Last but not least, we can consider the consequences of Ultra Dense Hydrogen in RossiEcat. If Nickel lattice surface is able to form Binuclear Atoms, we may recalculate throughthe Gamow formula the probability that hydrogen gets in contact with Nickel nucleus.Using an energy value for protons of≈1000 eV instead of≈0,13 eV [2, 3], the calculatedprobability value becomesP≈10−12. This is a rather different value than the Rossi andFocardi one, and could account for the occurrence of nuclear reactions.

The Binuclear Atom Model is the missing link between Physics and Chemistry.

  • Andreas Moraitis

    This paper looks intriguing to me. I have suspected for a while that there could be a new type of “compounds” involved in LENR. It would be interesting to know if

    1 – the formation of the hypothesized “binuclear atoms” would already release energy (which might explain excess heat without nuclear signatures), and

    2 – more than two nuclei, or heavier nuclei, could be involved (perhaps an explanation for apparent ‘transmutations’).

  • I always try to explain for a very large people, trying to not misinform.

    Quantum theory attempts to describe atoms at two speeds: the light speed for fields and the mecanic velocity for electrons. In that way, the equilibrium of the interactions is too complex to describe and is not realisable.
    The GUTCP theory describes atoms only at light speed, which is much more efficient.

    The abstract from Paolo Accomazzi says that “the electronic movement is decoupled from nuclear”.
    That does not seem right. When the nucleuses move, they always exchange energy with electrons at light speed. This is fundamental, specially for LENR.

    And that is also a confirmation for the GUTCP theory.

  • Zephir

    In my theory the nuclear fusion can be assisted by momentum attenuation and exchange (Mossbauer lattice effect, Astroblaster effect) within crystal lattice of atoms colliding along a single line. Under such a situation the multiple atom nuclei can be ejected and displaced, so that they emerge beneath the electron coat of another atom. This could be considered as a rational basis of the above theory. But I don’t see any utility in modeling of atoms sharing two or more nuclei with one orbitals as such – such an artifact would be highly unstable and prone to decay.

    The question isn’t how can binuclear atoms initiate cold fusion, but what initiates the binuclear atoms.

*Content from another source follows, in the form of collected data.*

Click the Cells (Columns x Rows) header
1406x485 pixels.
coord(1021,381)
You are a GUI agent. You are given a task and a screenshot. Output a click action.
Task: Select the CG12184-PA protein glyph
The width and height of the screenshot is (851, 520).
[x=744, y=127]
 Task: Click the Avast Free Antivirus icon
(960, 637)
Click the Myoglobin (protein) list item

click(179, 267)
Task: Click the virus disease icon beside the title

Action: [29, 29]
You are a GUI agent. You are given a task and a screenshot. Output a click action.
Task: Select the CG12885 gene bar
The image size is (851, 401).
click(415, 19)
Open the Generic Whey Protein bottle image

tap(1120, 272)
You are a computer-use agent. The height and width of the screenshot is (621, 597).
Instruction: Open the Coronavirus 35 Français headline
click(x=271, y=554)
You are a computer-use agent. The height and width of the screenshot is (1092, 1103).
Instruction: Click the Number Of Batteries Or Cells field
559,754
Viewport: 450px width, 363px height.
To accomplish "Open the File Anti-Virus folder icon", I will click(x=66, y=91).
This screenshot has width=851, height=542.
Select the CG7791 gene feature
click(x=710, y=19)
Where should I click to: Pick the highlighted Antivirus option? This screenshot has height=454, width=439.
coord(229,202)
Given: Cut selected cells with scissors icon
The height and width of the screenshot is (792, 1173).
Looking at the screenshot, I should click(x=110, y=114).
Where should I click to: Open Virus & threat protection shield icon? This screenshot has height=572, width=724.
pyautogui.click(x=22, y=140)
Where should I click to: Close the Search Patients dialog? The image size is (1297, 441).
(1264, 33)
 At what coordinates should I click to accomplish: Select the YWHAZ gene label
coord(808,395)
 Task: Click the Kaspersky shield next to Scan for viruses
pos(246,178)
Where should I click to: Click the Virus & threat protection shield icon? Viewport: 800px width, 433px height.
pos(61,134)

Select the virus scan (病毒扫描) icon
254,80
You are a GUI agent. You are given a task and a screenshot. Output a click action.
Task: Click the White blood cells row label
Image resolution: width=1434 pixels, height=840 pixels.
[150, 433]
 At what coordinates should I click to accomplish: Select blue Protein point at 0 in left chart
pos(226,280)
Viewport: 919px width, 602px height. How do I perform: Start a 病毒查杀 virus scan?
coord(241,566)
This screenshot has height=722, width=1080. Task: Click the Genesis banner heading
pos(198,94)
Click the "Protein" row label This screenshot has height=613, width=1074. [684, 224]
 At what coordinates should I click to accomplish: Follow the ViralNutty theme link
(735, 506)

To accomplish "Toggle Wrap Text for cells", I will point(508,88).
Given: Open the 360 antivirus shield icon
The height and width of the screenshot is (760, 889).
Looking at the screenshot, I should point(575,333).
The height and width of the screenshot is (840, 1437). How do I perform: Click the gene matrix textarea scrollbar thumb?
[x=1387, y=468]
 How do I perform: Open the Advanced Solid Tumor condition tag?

  • @Zephir : you said “The question isn’t how can binuclear atoms initiate cold fusion, but what initiates the binuclear atoms.”
    I am unable to compute what exactly happens. But I can suppose 3 conceptual moments.
    When the 2 protons are out of the orbitspheres, they are in neutral zone at any relative speed.
    The transitional moment is when each proton cross the orbitsphere of the other proton.
    Then, 2 protons and 2 centers of orbitspheres form a square with a perfect charge equilibrium.
    Later, 2 protons are in interactions inside and guided by 2 orbitspheres that adapt themselves in a symmetry that could help protons.
    This is not enough when the 2 protons are very close.
    But this system could oscillate and collect enough energy from neighbors protons and orbitspheres.
    This surely losts radiative energy at characteristic frequencies measurable from the outside, as indicated in the reported document.
    Until a stable oscillation where the “mirror” of orbitspheres stabilizes 2 protons.

  • Scott Beach

    Cavitation Energy Systems makes machines that cause water molecules to explode “upon impact within the walls of the impact chamber creating super-heated dry steam”.

    I wonder whether the thermal energy generated by these machines is being liberated by the breaking of binuclear hydrogen atoms.

  • f sedei

    A nice theory that needs proof.

  • TVulgaris

    I couldn’t access the paper directly from your link, I had to go through the JONP files index.